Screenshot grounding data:
• • • • •
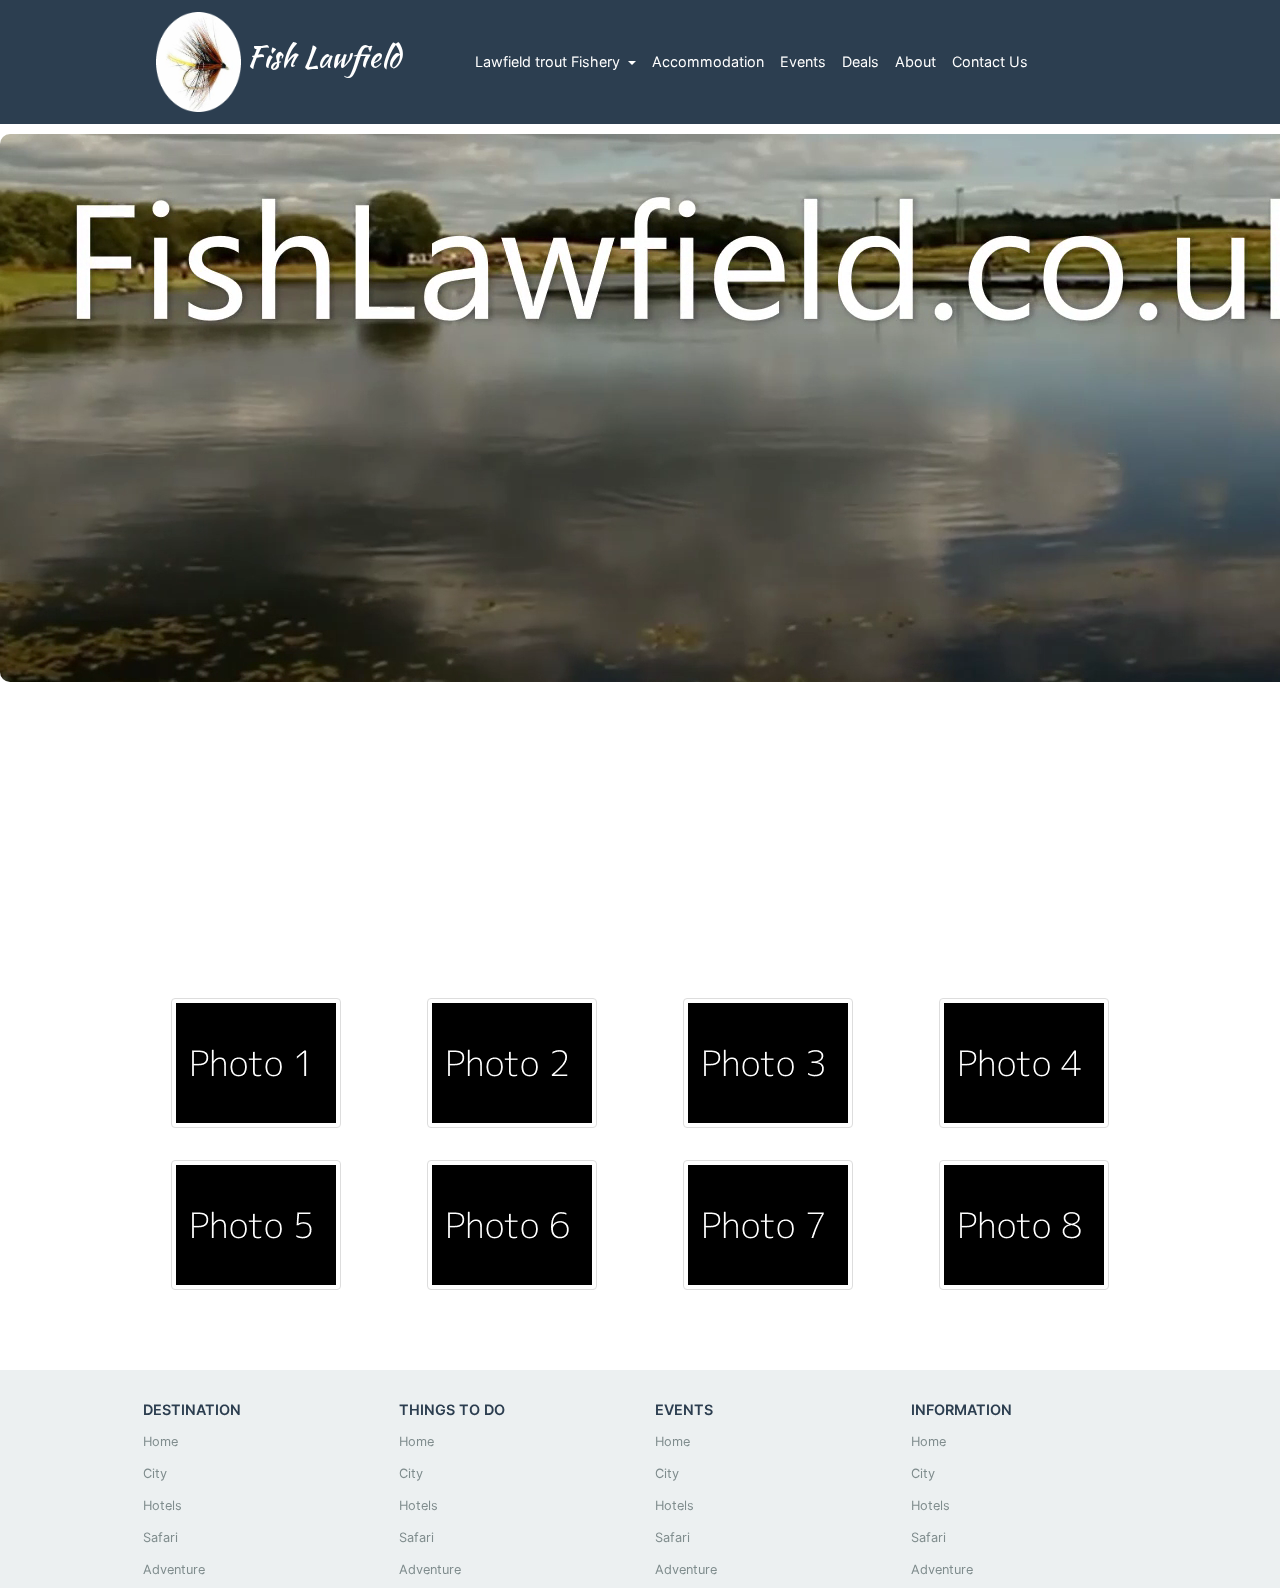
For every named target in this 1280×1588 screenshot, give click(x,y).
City (155, 1473)
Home (160, 1441)
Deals (860, 61)
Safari (160, 1537)
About (915, 61)
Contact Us (990, 61)
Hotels (162, 1505)
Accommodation (708, 61)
• • • • •
:: EXERCISE REQUIREMENTS ::
Produce an exact copy of the records above, leaving out the pictures.

:: EXERCISE RESPONSE ::
For every named target in this 1280×1588 screenshot, give click(x,y).
City (155, 1473)
Home (160, 1441)
Deals (860, 61)
Safari (160, 1537)
About (915, 61)
Contact Us (990, 61)
Hotels (162, 1505)
Accommodation (708, 61)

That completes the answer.